Pipeline

Pipeline(component1, component2, ... , componentk; options...)
Pipeline(name1=component1, name2=component2, ..., namek=componentk; options...)
component1 |> component2 |> ... |> componentk

Create an instance of a composite model type which sequentially composes the specified components in order. This means component1 receives inputs, whose output is passed to component2, and so forth. A "component" is either a Model instance, a model type (converted immediately to its default instance) or any callable object. Here the "output" of a model is what predict returns if it is Supervised, or what transform returns if it is Unsupervised.

Names for the component fields are automatically generated unless explicitly specified, as in

Pipeline(encoder=ContinuousEncoder(drop_last=false),
         stand=Standardizer())

The Pipeline constructor accepts keyword options discussed further below.

Ordinary functions (and other callables) may be inserted in the pipeline as shown in the following example:

Pipeline(X->coerce(X, :age=>Continuous), OneHotEncoder, ConstantClassifier)

Syntactic sugar

The |> operator is overloaded to construct pipelines out of models, callables, and existing pipelines:

LinearRegressor = @load LinearRegressor pkg=MLJLinearModels add=true
PCA = @load PCA pkg=MultivariateStats add=true

pipe1 = MLJBase.table |> ContinuousEncoder |> Standardizer
pipe2 = PCA |> LinearRegressor
pipe1 |> pipe2

At most one of the components may be a supervised model, but this model can appear in any position. A pipeline with a Supervised component is itself Supervised and implements the predict operation. It is otherwise Unsupervised (possibly Static) and implements transform.

Special operations

If all the components are invertible unsupervised models (ie, implement inverse_transform) then inverse_transform is implemented for the pipeline. If there are no supervised models, then predict is nevertheless implemented, assuming the last component is a model that implements it (some clustering models). Similarly, calling transform on a supervised pipeline calls transform on the supervised component.

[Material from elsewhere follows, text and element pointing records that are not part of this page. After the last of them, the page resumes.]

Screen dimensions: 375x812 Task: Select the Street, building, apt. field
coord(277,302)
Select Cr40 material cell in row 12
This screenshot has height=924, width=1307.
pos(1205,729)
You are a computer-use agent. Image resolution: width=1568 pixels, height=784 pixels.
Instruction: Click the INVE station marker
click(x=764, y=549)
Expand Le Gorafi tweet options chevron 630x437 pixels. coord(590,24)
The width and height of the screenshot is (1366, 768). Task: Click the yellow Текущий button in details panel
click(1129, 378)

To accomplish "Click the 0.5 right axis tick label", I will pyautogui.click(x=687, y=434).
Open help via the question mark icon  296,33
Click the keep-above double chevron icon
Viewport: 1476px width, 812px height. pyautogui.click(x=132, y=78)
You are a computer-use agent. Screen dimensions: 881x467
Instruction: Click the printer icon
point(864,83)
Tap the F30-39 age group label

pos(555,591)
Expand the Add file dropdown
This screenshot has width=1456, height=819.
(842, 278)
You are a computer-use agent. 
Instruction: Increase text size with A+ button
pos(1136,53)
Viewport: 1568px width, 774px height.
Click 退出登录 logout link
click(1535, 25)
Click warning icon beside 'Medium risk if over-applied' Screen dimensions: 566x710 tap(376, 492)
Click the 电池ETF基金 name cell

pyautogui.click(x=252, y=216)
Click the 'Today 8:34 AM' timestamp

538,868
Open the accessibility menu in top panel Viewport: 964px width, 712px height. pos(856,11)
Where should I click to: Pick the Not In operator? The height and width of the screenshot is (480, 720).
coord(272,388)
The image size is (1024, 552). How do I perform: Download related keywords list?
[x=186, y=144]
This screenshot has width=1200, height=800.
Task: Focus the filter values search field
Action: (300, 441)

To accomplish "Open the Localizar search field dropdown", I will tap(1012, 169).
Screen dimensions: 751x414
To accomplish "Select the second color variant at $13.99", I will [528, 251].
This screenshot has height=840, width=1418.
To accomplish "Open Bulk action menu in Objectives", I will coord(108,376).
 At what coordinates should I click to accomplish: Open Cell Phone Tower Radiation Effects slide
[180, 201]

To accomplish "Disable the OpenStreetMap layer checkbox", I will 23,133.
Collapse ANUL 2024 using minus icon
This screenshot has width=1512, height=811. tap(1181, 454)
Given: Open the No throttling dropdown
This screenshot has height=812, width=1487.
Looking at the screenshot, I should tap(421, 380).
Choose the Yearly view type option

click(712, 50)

Transformers that need a target in training

Some transformers that have type Unsupervised (so that the output of transform is propagated in pipelines) may require a target variable for training. An example are so-called target encoders (which transform categorical input features, based on some target observations). Provided they appear before any Supervised component in the pipelines, such models are supported. Of course a target must be provided whenever training such a pipeline, whether or not it contains a Supervised component.

Optional key-word arguments

  • prediction_type - prediction type of the pipeline; possible values: :deterministic, :probabilistic, :interval (default=:deterministic if not inferable)
  • operation - operation applied to the supervised component model, when present; possible values: predict, predict_mean, predict_median, predict_mode (default=predict)
  • cache - whether the internal machines created for component models should cache model-specific representations of data (see machine) (default=true)
Warning

Set cache=false to guarantee data anonymization.

To build more complicated non-branching pipelines, refer to the MLJ manual sections on composing models.